TASK REQUIREMENTS: Your output should be the lines from the one containing "Image resolution: width=279" through the last line below, both ends included, exactly as written and free of pictures.

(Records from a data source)
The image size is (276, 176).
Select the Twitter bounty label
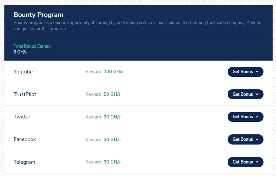coord(22,117)
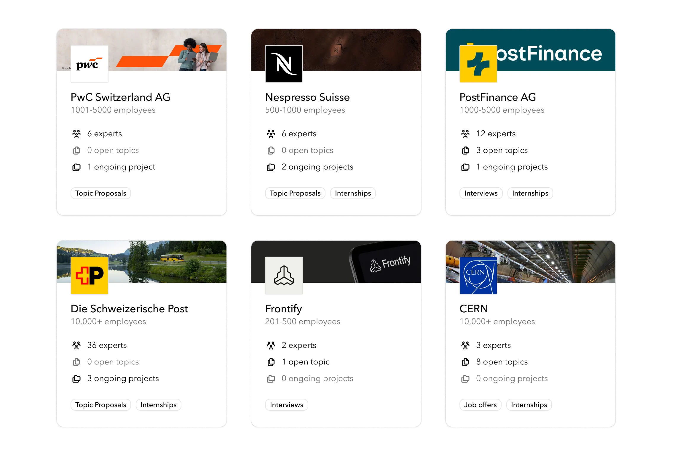Image resolution: width=680 pixels, height=451 pixels.
Task: Click the PwC logo icon
Action: (89, 64)
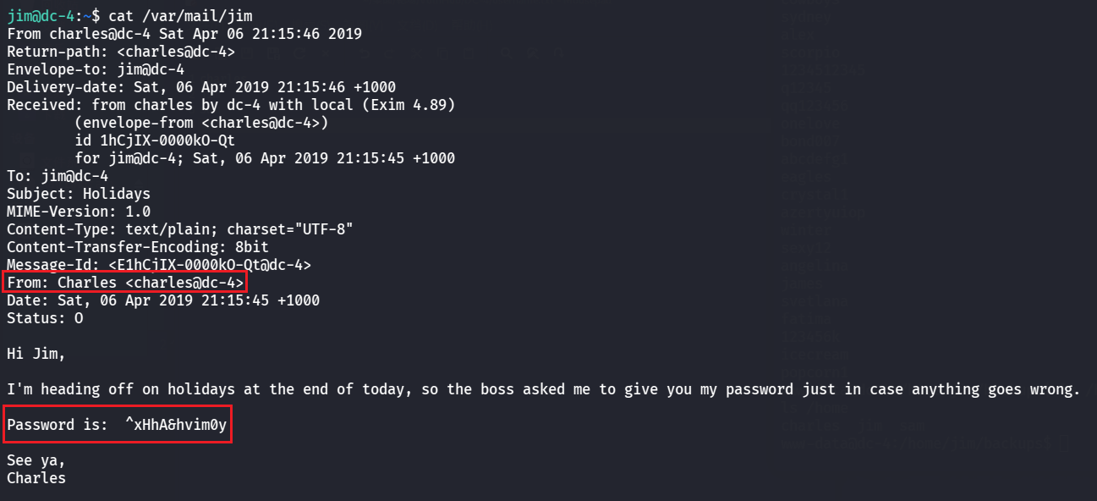The height and width of the screenshot is (501, 1097).
Task: Click the sentence about heading off on holidays
Action: (543, 389)
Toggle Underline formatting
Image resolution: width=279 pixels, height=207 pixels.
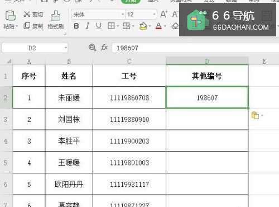pyautogui.click(x=99, y=26)
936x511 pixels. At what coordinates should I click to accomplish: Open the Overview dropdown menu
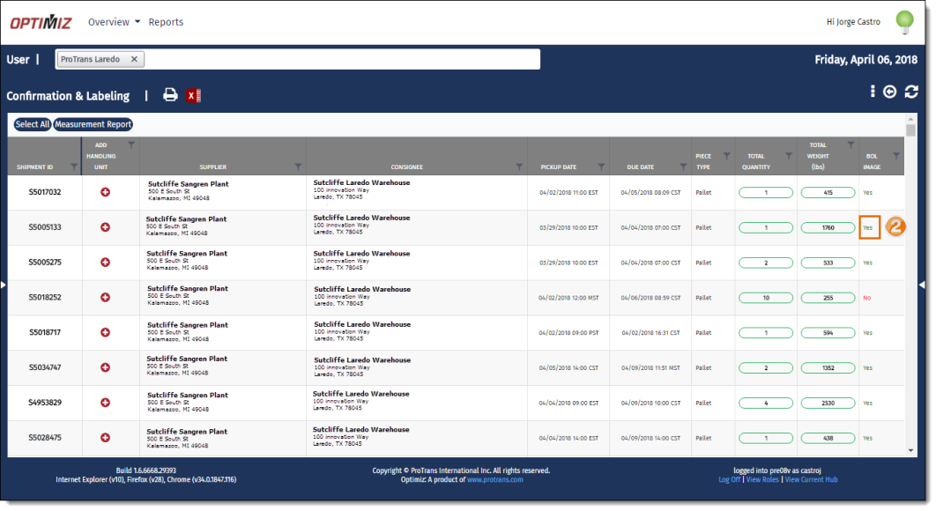114,22
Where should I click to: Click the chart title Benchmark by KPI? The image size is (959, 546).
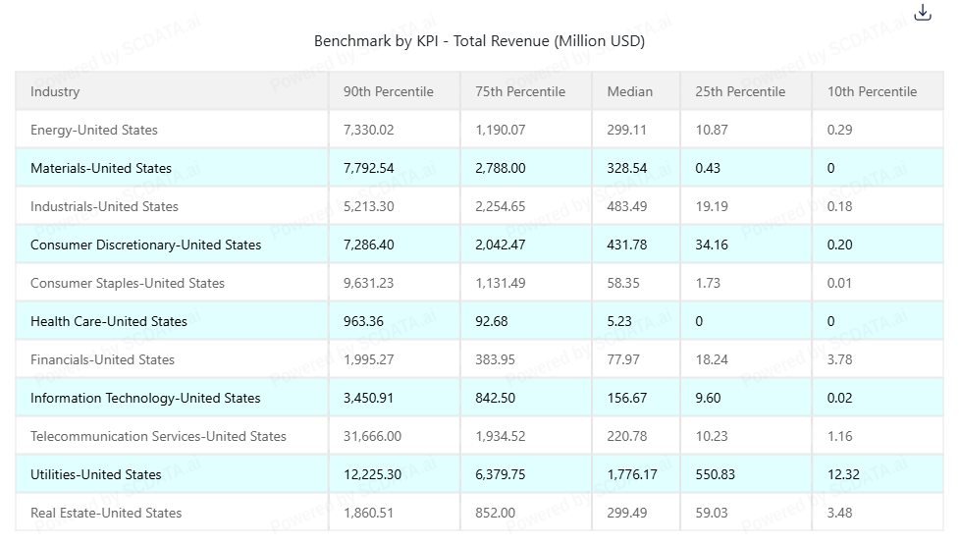coord(479,41)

RESPONSE AREA:
Image resolution: width=279 pixels, height=207 pixels.
pyautogui.click(x=99, y=26)
936x511 pixels. At what coordinates should I click to accomplish: Open the Overview dropdown menu
114,22
Where should I click to: Click the chart title Benchmark by KPI? The image size is (959, 546).
coord(479,41)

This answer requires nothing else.